Sector 3 (Sectorul 3) is an administrative unit of Bucharest. It is the most populous, most densely populated and also the third-largest division of the city. With a total population of over 460 thousand, it is currently the second-most populated administrative area of Romania, only after the capital city. It is also the most important of all six sectors of Bucharest, as it includes the Downtown Bucharest, the Kilometre Zero and other significant landmarks. It is bordered by Sector 2 to the North, Ilfov County to the East, Sector 4 to the South, Sector 5 to the Southwest, and Sector 1 to the Northwest.

The largest and most populous district of Sector 3 is Titan. Lipscani, colloquially known as oldtown is the center of the nightlife in Bucharest, and also the biggest attraction for foreign tourists. Also notable, the Bucharest Mall is located inside the Vitan district of Sector 3. Two of the sector's districts have been described as the most pleasant by Bucharest citizens.

==Districts ==
- Downtown
- Old City
- Dristor
- Dudești
- Văcărești
- Titan
- Vitan

==Transportation==
Sector 3, being the largest division of Bucharest is served by the largest part of its public transport company. The sector is served by over 50 bus lines and 18 trolleybus lines. The sector is also served by a wide light rail system.
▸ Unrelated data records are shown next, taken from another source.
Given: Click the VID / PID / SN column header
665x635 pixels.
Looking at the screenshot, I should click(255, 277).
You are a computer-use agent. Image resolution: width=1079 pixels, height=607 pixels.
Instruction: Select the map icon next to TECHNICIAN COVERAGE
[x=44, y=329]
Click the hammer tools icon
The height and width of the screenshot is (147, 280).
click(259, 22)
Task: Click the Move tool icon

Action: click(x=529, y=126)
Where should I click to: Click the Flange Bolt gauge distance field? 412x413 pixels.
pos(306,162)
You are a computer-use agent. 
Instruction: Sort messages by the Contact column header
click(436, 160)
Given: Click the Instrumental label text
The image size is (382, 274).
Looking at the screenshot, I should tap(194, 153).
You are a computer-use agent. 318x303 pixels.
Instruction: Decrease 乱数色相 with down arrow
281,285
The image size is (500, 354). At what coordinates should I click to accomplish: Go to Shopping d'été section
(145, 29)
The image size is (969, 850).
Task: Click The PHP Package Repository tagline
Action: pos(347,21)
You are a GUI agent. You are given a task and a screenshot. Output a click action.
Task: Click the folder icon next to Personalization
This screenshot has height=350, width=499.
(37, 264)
Trolleybus routes 70 and 92 as well as tram routes 40 and 56 are the only routes operating exclusively inside the sector.
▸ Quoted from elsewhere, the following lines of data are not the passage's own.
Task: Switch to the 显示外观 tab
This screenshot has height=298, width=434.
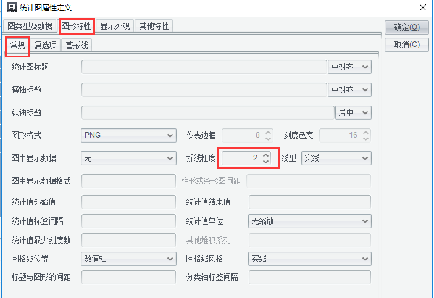Action: [115, 26]
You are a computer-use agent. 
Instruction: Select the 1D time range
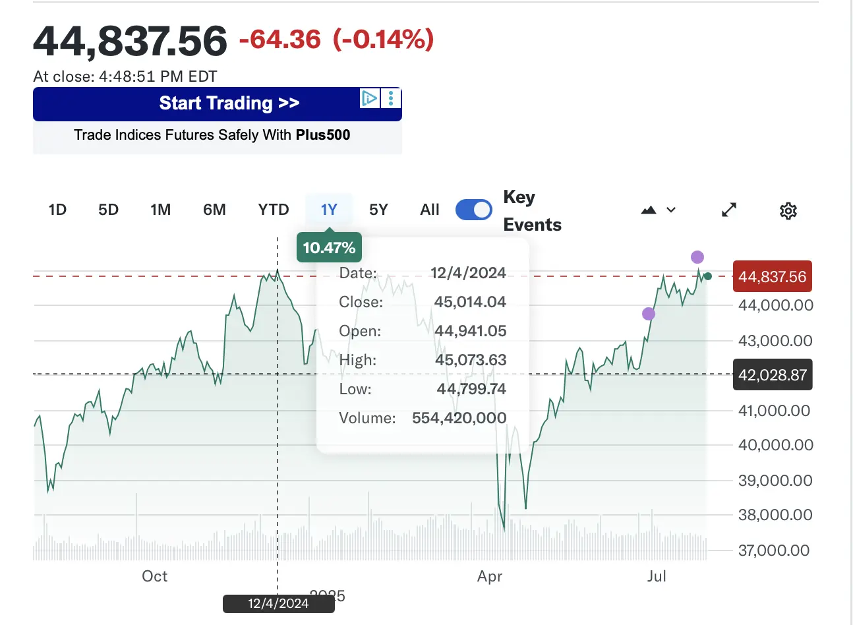[57, 210]
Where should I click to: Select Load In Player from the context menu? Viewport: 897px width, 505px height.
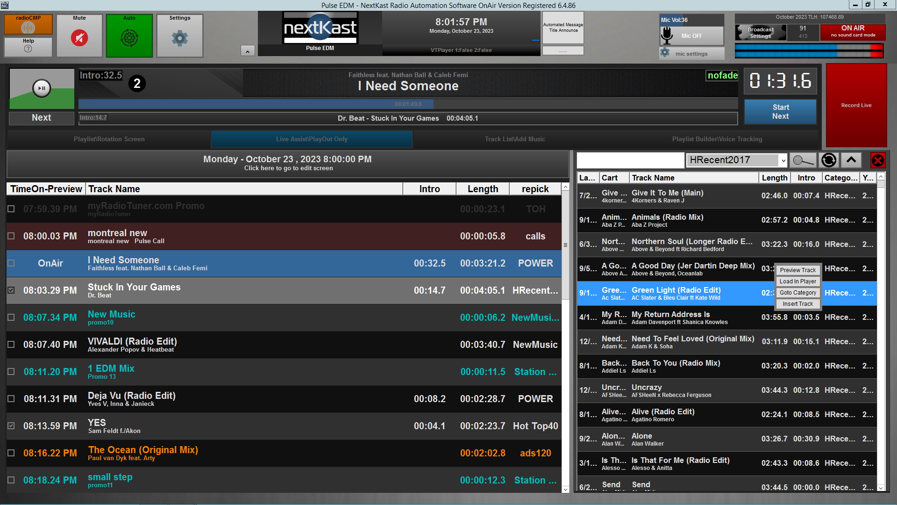(x=797, y=281)
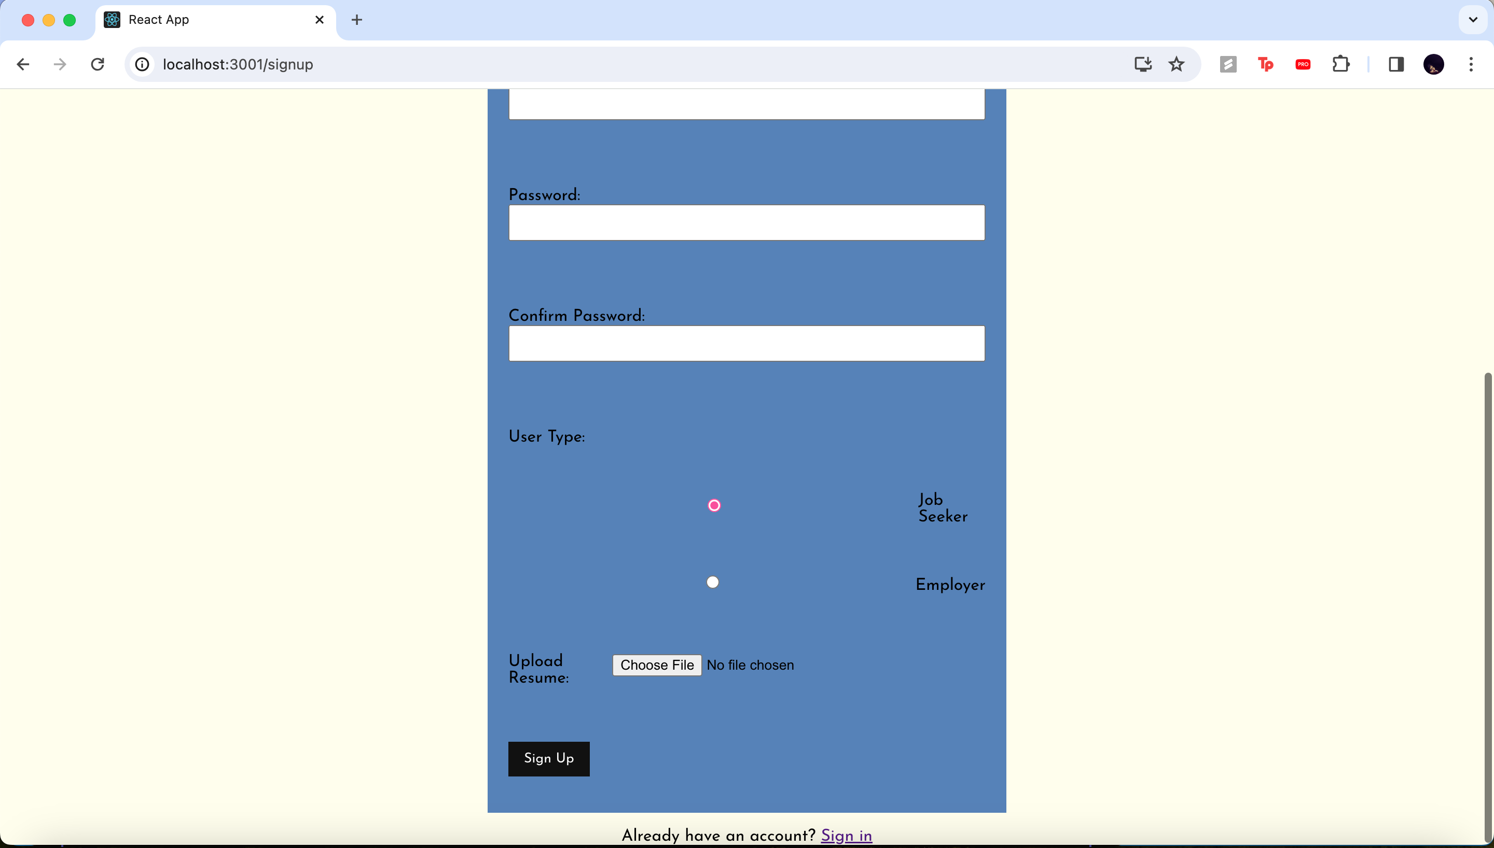1494x848 pixels.
Task: Open the Extensions puzzle icon
Action: 1341,64
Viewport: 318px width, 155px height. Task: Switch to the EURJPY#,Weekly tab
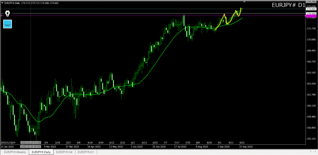(x=15, y=152)
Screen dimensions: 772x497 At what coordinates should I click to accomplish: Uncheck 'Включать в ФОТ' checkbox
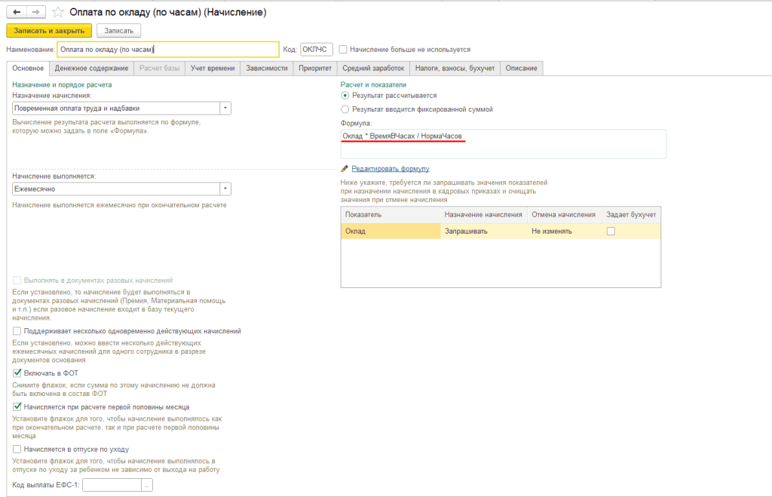coord(17,373)
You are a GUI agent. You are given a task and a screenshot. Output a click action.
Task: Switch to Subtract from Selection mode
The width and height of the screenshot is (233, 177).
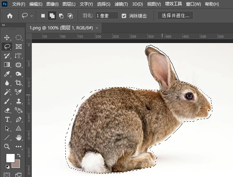tap(61, 16)
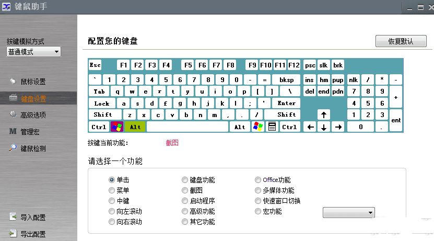The height and width of the screenshot is (241, 434).
Task: Click the 恢复默认 button
Action: point(401,41)
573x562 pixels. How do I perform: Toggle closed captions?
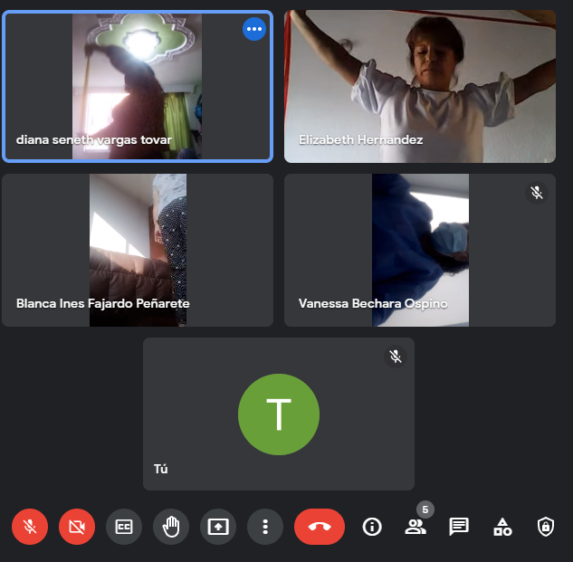pos(124,527)
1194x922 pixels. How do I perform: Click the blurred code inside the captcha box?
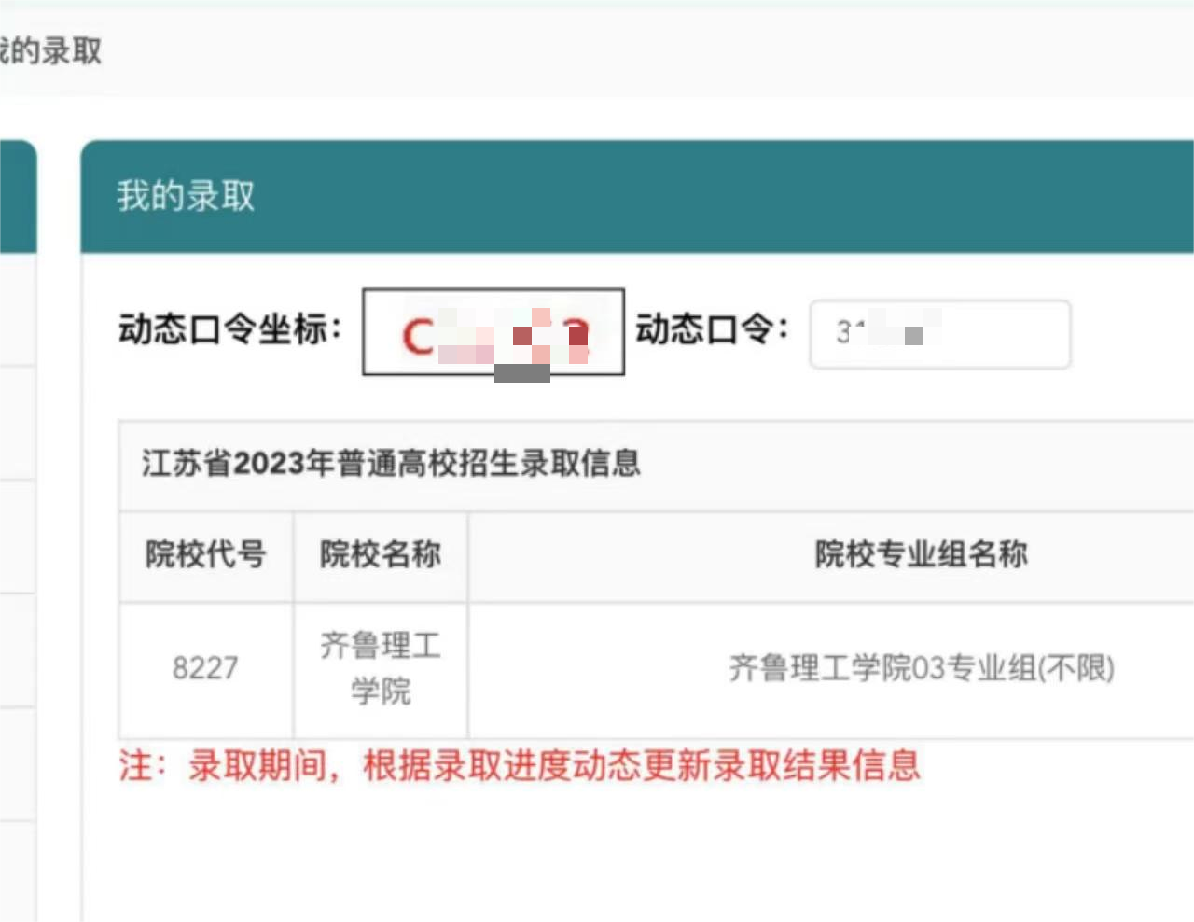(x=493, y=333)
The sector is also served by the Bucharest Metro. A total of 13 stations are placed within its districts. The oldest and busiest station of the system is Union Square, while the newest one is Policolor. Other major underground hubs located in Sector 3 include Dristor, Titan and University.
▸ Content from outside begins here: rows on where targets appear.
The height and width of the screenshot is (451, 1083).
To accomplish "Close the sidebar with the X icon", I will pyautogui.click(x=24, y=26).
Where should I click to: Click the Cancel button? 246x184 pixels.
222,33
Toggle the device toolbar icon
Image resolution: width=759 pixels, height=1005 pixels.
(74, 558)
The Sun Motorway which links the city to Constanța also starts from this sector. There is also a CFR train station located in the sector, the commuter station Titan Sud.

==Education==
The sector is home to more than fifty kindergartens, school and public high schools as well as the Hyperion Private University. The most prestigious high schools in the sector are the Matei Basarab National College, situated in Downtown Bucharest and the Alexandru Ioan Cuza Theoretical High School, situated in Titan.

== Politics ==

Robert Negoiță, a member of the Social Democratic Party (PSD), has been the sector's mayor since 2012. He is currently serving his fourth term, having been re-elected in 2016, 2020, and 2024. The Local Council of Sector 3 has 31 seats, with the following party composition (as of 2024):

|  | Party | Seats | Current Council |  |  |  |  |  |  |  |  |  |
|---|---|---|---|---|---|---|---|---|---|---|---|---|
|  | Social Democratic Party (PSD) | 10 |  |  |  |  |  |  |  |  |  |  |
|  | Save Romania Union (USR) | 7 |  |  |  |  |  |  |  |  |  |  |
|  | National Liberal Party (PNL) | 4 |  |  |  |  |  |  |  |  |  |  |
|  | Alliance for the Union of Romanians (AUR) | 3 |  |  |  |  |  |  |  |  |  |  |
|  | People's Movement Party (PMP) | 3 |  |  |  |  |  |  |  |  |  |  |
|  | Renewing Romania's European Project (REPER) | 2 |  |  |  |  |  |  |  |  |  |  |
|  | Force of the Right (FD) | 1 |  |  |  |  |  |  |  |  |  |  |
|  | SENS | 1 |  |  |  |  |  |  |  |  |  |  |

== Demographics ==
With a population of 385,439 people as of the 2011 census, Sector 3 is the most populous sector in Bucharest. According to the 2002 census, 97.29% of the sector's population were Romanians, while 1.31% were Romani, 0.29% Hungarians, and 0.15% Turks; in terms of gender, 53.6% of the population was female, while 46.4% was male.